**EXERCISE PROMPT**
With the line containing "Given: Open the 调试(D) menu" as the first line and the last line of the records as the final one, reproduce that range exactly.

Records from a dataset:
* * * * * * *
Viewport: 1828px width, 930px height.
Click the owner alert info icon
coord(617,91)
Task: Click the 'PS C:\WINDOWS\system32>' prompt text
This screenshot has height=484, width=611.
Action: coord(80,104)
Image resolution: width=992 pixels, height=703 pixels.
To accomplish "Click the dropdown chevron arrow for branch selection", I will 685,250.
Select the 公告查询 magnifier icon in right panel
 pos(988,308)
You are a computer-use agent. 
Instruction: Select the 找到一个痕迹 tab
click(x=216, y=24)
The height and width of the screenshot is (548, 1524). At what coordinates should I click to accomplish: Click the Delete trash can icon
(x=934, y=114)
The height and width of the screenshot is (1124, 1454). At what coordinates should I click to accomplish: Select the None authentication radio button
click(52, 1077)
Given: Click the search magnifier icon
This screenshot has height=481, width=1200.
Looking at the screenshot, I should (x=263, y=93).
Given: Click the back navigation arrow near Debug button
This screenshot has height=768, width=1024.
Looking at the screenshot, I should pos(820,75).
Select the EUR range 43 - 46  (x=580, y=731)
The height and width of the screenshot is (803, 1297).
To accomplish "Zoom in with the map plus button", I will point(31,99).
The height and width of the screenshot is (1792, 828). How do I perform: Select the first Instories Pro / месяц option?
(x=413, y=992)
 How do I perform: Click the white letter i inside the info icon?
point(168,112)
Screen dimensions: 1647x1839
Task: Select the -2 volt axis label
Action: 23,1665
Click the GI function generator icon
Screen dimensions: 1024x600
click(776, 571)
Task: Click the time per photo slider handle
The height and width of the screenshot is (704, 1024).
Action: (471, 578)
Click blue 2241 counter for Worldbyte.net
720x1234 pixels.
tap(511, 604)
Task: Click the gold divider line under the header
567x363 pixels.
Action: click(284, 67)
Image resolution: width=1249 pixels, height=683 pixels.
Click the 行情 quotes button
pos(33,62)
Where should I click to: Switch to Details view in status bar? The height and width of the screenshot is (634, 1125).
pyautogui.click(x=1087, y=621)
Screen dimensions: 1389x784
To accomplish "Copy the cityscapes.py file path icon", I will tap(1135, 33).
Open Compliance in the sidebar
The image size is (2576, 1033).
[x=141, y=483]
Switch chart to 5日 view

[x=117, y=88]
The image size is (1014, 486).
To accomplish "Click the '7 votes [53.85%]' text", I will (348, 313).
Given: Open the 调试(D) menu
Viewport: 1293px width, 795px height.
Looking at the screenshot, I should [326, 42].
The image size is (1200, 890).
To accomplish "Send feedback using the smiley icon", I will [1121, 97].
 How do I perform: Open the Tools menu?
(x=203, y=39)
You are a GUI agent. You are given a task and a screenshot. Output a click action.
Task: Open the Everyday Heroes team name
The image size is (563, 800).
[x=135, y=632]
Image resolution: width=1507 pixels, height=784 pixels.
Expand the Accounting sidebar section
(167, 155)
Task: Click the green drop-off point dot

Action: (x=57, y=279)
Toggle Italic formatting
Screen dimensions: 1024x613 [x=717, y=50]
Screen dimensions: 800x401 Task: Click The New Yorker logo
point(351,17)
* * * * * * *
**TASK OUTPUT**
Given: Open the 调试(D) menu
Viewport: 1293px width, 795px height.
Looking at the screenshot, I should [326, 42].
The image size is (1200, 890).
To accomplish "Send feedback using the smiley icon", I will [1121, 97].
 How do I perform: Open the Tools menu?
(x=203, y=39)
You are a GUI agent. You are given a task and a screenshot. Output a click action.
Task: Open the Everyday Heroes team name
The image size is (563, 800).
[x=135, y=632]
Image resolution: width=1507 pixels, height=784 pixels.
Expand the Accounting sidebar section
(167, 155)
Task: Click the green drop-off point dot

Action: (x=57, y=279)
Toggle Italic formatting
Screen dimensions: 1024x613 [x=717, y=50]
Screen dimensions: 800x401 Task: Click The New Yorker logo
point(351,17)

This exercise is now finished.